Copy out the rows word for word, starting at the line that contains "Tournaments history icon" and ending at the line that contains "[x=33, y=363]".

→ **Supplied data**

- - -

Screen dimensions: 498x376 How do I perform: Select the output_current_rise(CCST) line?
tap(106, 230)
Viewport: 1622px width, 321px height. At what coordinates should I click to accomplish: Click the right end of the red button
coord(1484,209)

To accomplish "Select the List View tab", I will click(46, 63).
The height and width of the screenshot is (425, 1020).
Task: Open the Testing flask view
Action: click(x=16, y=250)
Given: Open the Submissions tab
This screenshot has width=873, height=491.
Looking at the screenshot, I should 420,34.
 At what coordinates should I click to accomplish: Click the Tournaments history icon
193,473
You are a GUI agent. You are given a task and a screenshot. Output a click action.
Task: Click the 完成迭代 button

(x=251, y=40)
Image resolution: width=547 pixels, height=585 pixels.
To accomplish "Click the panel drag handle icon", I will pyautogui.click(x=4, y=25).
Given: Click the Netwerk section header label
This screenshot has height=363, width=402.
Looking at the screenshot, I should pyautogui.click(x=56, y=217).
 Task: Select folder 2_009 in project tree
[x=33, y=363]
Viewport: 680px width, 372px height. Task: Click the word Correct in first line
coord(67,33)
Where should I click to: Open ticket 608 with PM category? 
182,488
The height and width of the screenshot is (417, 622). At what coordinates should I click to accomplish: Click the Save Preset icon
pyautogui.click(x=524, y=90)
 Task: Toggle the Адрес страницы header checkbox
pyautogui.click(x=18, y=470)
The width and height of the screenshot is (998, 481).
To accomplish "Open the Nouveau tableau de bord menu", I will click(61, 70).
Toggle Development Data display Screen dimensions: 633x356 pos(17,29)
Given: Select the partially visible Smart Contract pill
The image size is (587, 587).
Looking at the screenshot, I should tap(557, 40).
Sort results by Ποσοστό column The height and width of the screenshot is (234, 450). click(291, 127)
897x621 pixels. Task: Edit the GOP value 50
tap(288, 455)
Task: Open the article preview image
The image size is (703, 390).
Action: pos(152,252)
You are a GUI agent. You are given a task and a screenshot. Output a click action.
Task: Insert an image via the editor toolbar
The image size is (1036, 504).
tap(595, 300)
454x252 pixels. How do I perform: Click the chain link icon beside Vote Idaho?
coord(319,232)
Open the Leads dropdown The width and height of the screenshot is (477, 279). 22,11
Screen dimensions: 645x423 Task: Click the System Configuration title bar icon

- - -

→ **Response to the task**
 At what coordinates should I click to accomplish: Click the Tournaments history icon
193,473
You are a GUI agent. You are given a task and a screenshot. Output a click action.
Task: Click the 完成迭代 button

(x=251, y=40)
Image resolution: width=547 pixels, height=585 pixels.
To accomplish "Click the panel drag handle icon", I will pyautogui.click(x=4, y=25).
Given: Click the Netwerk section header label
This screenshot has height=363, width=402.
Looking at the screenshot, I should pyautogui.click(x=56, y=217).
 Task: Select folder 2_009 in project tree
[x=33, y=363]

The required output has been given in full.